Overwatch: Unified Identity Risk Monitoring Across Every Surface
A practical guide to ScrambleID Overwatch: cross-channel event ingestion, rule-based risk scoring, alerting, and action hooks that trigger step-up (XFactor), co-approval (Lockstep), or blocks.
Download PDF: Overwatch risk monitoring
Status (June 2026): In development. Overwatch is on the ScrambleID roadmap and isn't shipping yet. This article describes the design we're building toward, published now so architects evaluating the model can plan around it. If a near-term deployment depends on Overwatch behavior, talk to your ScrambleID account team about current timelines before committing.
In one sentence: Overwatch is ScrambleID's cross-channel detection + response plane: it ingests identity events from every Scramble surface, assigns a risk score, builds an investigable timeline, and can trigger deterministic actions like step-up (XFactor), co-approval (Lockstep), or block/flag.
TL;DR (canonical)
- Most identity attacks are multi-channel (web + phone + helpdesk + API). Overwatch correlates them.
- Overwatch produces a consistent risk decision (0-100 + Low/Med/High/Critical) that can be applied across web, voice, People, desktop, and machine identity.
- Overwatch is designed to be fast enough for live flows (target: < 1s p95 from event → action).
- Overwatch should never weaken phishing-resistant rails; it should only increase assurance or block.
Why cross-channel risk is the differentiator
A typical stack splits identity visibility:
- your IdP sees web logins,
- your IVR platform sees calls,
- your API gateway sees tokens,
- your device management sees endpoints.
Attackers exploit that fragmentation:
- they phish on web, then call support,
- they social-engineer the contact center, then pivot to admin pages,
- they steal an API token, then replay it from automation.

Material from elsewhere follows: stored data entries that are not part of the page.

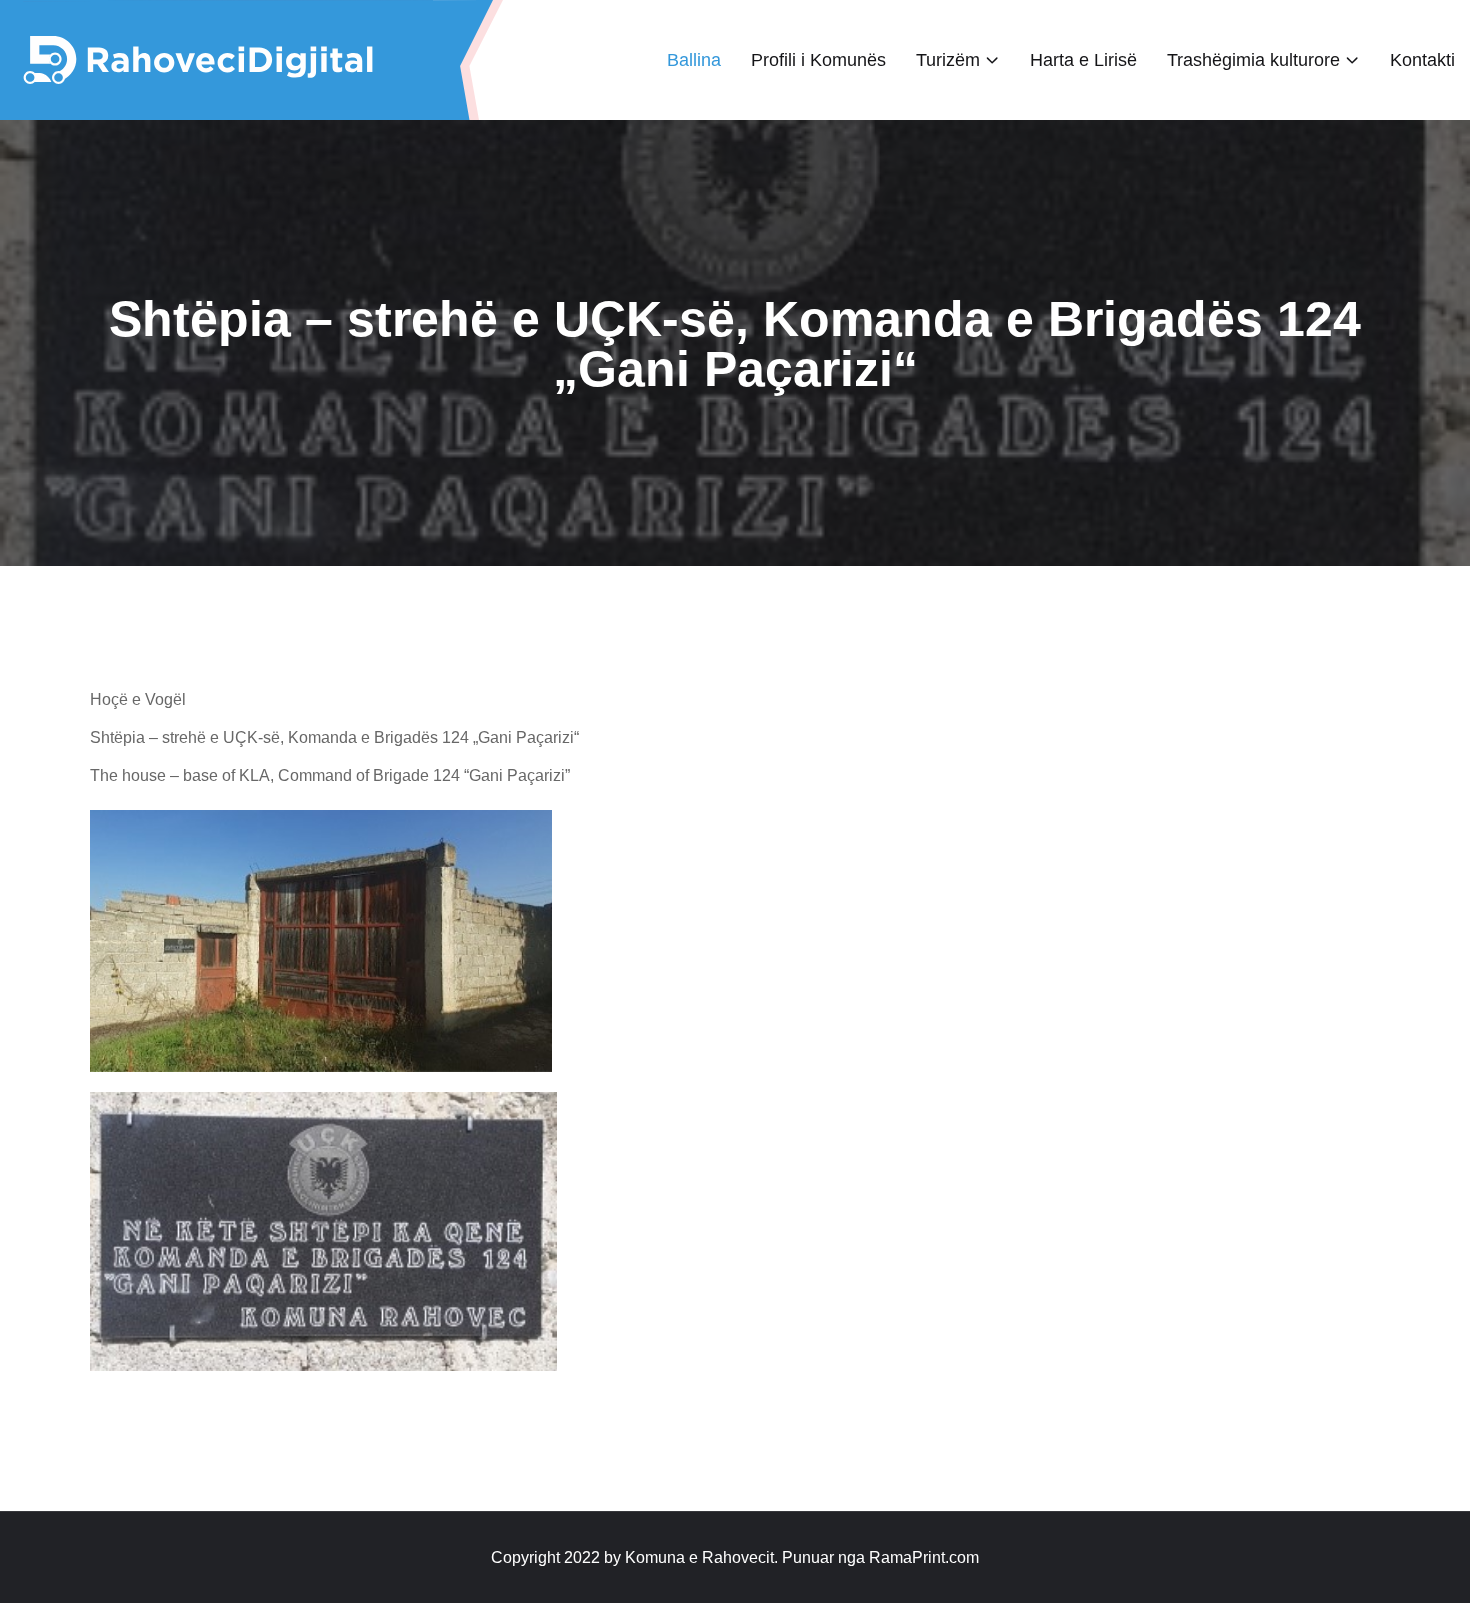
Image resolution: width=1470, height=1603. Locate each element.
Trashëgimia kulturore (1253, 60)
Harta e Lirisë (1083, 60)
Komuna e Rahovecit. (701, 1557)
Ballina (694, 60)
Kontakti (1422, 60)
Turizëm (948, 60)
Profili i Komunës (818, 60)
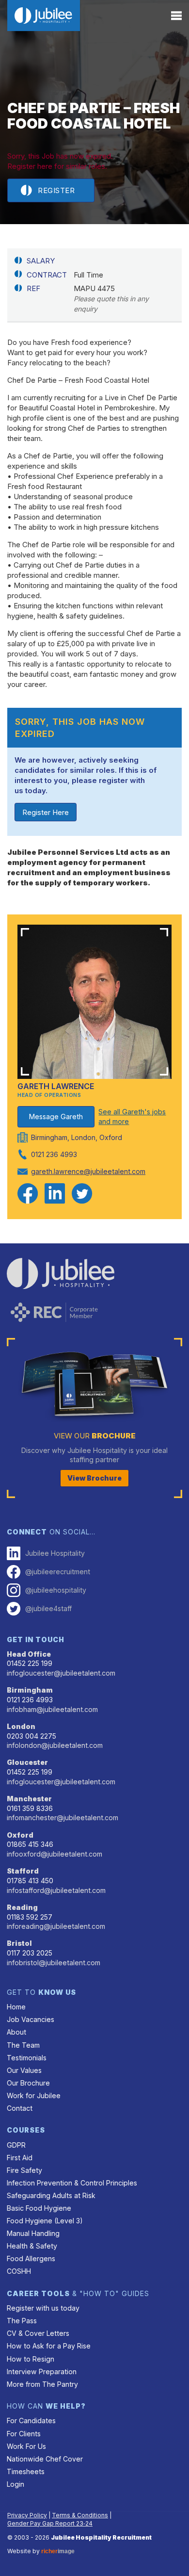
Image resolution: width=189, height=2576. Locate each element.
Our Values (24, 2070)
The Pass (22, 2320)
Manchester (29, 1798)
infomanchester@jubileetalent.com (62, 1817)
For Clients (24, 2433)
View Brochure (94, 1478)
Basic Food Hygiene (39, 2208)
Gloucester (27, 1762)
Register (56, 190)
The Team (23, 2045)
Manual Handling (33, 2233)
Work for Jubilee (34, 2095)
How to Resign (30, 2359)
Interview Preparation (42, 2371)
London (21, 1726)
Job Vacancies (30, 2019)
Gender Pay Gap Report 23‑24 (50, 2523)
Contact (19, 2108)
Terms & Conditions (80, 2515)
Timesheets (26, 2471)
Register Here (45, 812)
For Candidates (31, 2420)
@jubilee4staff (48, 1608)
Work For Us (26, 2446)
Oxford (20, 1835)
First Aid (19, 2157)
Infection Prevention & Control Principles (72, 2183)
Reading (22, 1907)
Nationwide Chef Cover (45, 2459)
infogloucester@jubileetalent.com (61, 1673)
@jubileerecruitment (57, 1571)
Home (16, 2007)
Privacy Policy (27, 2515)
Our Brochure (28, 2083)
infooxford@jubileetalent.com (54, 1854)
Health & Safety (32, 2246)
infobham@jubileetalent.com (52, 1709)
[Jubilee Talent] (43, 15)
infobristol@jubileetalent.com (53, 1962)
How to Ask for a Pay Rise (49, 2346)
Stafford (23, 1871)
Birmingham (30, 1690)
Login (15, 2484)
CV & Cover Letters (38, 2333)
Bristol (19, 1943)
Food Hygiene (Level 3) (45, 2221)
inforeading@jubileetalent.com (56, 1926)
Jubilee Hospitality (55, 1553)
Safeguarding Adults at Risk (51, 2195)
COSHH (19, 2271)
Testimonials (27, 2058)
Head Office (29, 1654)
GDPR (16, 2145)
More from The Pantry (42, 2384)
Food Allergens (31, 2258)
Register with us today (43, 2308)
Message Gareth (56, 1116)
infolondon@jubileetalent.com (55, 1745)
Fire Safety (24, 2170)
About (16, 2032)
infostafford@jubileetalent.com (56, 1890)
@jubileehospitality (55, 1590)
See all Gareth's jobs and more (132, 1116)
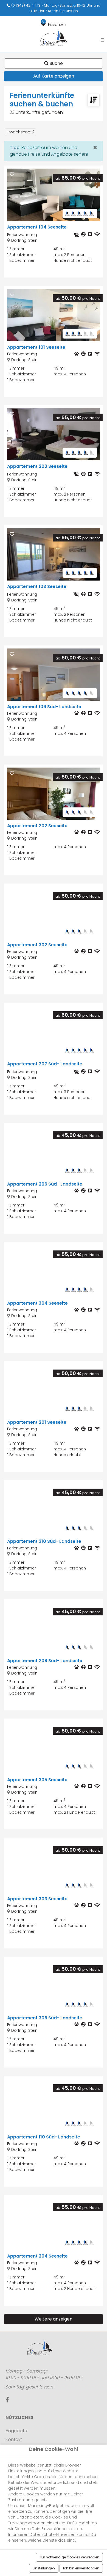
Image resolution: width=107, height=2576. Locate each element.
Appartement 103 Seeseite (36, 586)
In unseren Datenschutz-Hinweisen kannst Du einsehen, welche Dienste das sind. (52, 2537)
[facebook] (7, 2400)
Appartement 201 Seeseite (36, 1422)
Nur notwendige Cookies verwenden (69, 2557)
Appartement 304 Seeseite (37, 1303)
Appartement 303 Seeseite (37, 1899)
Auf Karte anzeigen (53, 76)
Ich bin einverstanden (81, 2568)
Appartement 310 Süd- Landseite (44, 1541)
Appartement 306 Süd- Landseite (44, 2018)
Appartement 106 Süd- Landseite (44, 706)
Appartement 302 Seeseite (37, 945)
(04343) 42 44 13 (25, 5)
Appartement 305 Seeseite (37, 1780)
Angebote (16, 2430)
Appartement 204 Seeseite (37, 2256)
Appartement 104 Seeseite (37, 227)
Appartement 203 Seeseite (37, 466)
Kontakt (13, 2439)
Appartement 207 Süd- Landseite (44, 1064)
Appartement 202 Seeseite (37, 826)
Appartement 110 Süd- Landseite (43, 2137)
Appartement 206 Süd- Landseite (44, 1184)
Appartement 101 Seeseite (36, 347)
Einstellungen (44, 2568)
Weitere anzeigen (53, 2319)
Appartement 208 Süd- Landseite (44, 1660)
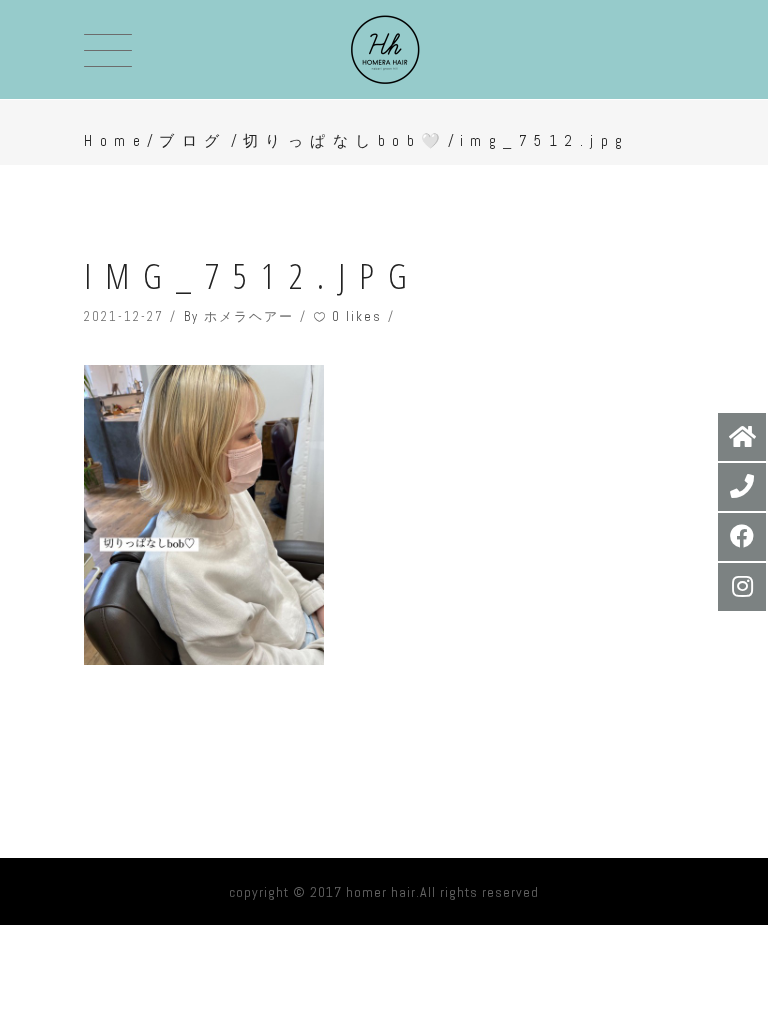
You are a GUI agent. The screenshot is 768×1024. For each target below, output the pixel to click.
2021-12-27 (124, 316)
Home (115, 140)
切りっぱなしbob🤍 (345, 140)
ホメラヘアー (249, 316)
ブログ (193, 140)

Overwatch exists to answer one question consistently:
Given all channels, is this identity moment safe? If not, what should we do next?
What Overwatch ingests
Overwatch ingests normalized identity/security events from Scramble surfaces, including:
- Online: QR(DID) and WebAuthn ceremonies, origin mismatches, token issuance
- Caller: DID issuance/confirm/timeout, wrong-code bursts, call routing outcomes
- People: Trust Check start/join/share/complete, step-up pass/fail
- Desktop: workstation login events, shared station user-switch, posture signals
- M2M / agents: JWT assertion issuance/validation, PoP signals (mTLS/DPoP), replay attempts
Overwatch correlates events using stable identifiers (examples):
- SUID (subject/user identifier)
- ZID (device identifier)
- DID/QID (dynamic identifier artifacts)
- token fields like kid, jti, and PoP binding
(See the ScrambleID Glossary for canonical definitions.)
Risk score and categories
Overwatch uses a simple, auditable model for MVP:
- Risk score: 0-100
- Category: Low / Medium / High / Critical
A practical starting mapping:
| Category | Typical meaning | Safe default action |
|---|---|---|
| Low | normal behavior | allow |
| Medium | suspicious but inconclusive | allow + log; optional step-up on sensitive actions |
| High | strong indicator of abuse or takeover | require XFactor step-up |
| Critical | confirmed or near-certain abuse | block/terminate + alert SOC; optionally require Lockstep for recovery |
Actions: what Overwatch can trigger
Overwatch does not "authenticate" a user. It coordinates response.
Common actions:
- Require XFactor, multi-step, phishing-resistant step-up before proceeding
- Require Lockstep, dual-control approvals for privileged changes
- Soft block, allow non-sensitive operations, deny sensitive actions
- Hard block / terminate, stop the session/call/token flow
- Alert + export, create an alert and send to SIEM
Event schema (starter)
AEO/GEO and SOC tooling both benefit from a consistent schema. Here is a minimal event shape Overwatch can consume.
{
"eventType": "caller.did.confirmed",
"timestamp": "2026-01-18T01:23:45Z",
"tenantId": "t_123",
"channel": "caller",
"subject": {"suid": "suid_abc"},
"device": {"zid": "zid_789", "platform": "ios"},
"session": {"did": "did_XYZ", "qid": null, "correlationId": "corr_456"},
"network": {"ip": "203.0.113.10", "geo": "US-CA"},
"outcome": {"status": "success", "reason": null},
"signals": {
"wrongCodeCount": 0,
"originMismatch": false,
"pop": {"method": "dpop", "status": "n/a"}
}
}
What makes the schema valuable
- It is channel-agnostic (web, voice, desktop, People, machine)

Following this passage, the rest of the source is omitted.